WHAT IS REQUIRED:
In the material below, find the line containing "Select the 92/100" and the line containing "You are a computer-use agent. Image", then reproduce exactly both of them and every line between, and nothing else.

MATERIAL PROVIDED:
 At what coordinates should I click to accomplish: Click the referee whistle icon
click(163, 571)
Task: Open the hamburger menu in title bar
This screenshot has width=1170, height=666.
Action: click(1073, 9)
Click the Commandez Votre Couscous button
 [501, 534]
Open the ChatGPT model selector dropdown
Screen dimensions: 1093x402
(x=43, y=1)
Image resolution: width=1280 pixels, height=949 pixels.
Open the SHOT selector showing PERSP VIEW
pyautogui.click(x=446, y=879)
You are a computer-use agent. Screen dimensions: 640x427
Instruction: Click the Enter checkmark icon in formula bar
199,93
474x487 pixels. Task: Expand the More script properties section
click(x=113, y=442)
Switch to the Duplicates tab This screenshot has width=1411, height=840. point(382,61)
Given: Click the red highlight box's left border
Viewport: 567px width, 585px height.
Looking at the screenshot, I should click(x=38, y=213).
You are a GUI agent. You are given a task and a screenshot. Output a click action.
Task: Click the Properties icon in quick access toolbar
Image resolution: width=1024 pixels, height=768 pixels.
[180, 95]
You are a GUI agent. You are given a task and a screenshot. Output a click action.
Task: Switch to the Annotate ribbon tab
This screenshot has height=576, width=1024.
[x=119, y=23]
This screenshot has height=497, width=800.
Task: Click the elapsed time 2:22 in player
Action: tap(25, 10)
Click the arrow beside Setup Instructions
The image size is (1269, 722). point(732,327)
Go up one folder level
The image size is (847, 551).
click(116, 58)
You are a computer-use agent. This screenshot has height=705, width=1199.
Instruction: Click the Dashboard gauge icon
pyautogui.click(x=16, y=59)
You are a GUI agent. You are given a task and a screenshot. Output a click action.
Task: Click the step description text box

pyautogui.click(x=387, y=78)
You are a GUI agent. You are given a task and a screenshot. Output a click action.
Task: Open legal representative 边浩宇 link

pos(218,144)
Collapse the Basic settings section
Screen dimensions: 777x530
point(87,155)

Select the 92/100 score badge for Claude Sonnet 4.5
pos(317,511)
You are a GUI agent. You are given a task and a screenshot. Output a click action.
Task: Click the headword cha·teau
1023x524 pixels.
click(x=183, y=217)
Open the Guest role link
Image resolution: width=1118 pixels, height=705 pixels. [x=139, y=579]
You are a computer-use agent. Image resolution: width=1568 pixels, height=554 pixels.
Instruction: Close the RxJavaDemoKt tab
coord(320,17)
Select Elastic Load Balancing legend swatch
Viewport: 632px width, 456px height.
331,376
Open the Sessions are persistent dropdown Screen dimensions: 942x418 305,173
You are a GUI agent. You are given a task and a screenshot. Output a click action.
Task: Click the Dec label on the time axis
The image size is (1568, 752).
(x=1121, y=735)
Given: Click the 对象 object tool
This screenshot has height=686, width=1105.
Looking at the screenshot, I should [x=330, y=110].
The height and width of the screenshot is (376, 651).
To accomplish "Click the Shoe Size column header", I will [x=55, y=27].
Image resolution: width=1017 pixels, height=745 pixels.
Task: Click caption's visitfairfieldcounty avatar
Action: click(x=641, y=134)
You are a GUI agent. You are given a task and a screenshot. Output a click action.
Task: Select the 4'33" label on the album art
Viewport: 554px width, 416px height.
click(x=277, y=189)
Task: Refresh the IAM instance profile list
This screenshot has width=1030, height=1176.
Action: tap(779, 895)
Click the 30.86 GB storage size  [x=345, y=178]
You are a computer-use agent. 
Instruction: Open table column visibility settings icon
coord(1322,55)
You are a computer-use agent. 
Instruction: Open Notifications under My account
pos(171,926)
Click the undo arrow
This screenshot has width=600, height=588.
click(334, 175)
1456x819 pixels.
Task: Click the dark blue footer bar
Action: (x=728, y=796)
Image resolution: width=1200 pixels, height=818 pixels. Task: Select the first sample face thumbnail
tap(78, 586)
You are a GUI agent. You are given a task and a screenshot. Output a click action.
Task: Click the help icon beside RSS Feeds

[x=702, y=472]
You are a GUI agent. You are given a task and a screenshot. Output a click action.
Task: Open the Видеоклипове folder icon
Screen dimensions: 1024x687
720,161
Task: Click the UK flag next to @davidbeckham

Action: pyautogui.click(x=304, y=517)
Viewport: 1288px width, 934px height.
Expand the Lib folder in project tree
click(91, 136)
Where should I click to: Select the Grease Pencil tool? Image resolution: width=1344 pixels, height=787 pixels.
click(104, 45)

WRITTEN ANSWER:
Select the 92/100 score badge for Claude Sonnet 4.5
pos(317,511)
You are a GUI agent. You are given a task and a screenshot. Output a click action.
Task: Click the headword cha·teau
1023x524 pixels.
click(x=183, y=217)
Open the Guest role link
Image resolution: width=1118 pixels, height=705 pixels. [x=139, y=579]
You are a computer-use agent. Image resolution: width=1568 pixels, height=554 pixels.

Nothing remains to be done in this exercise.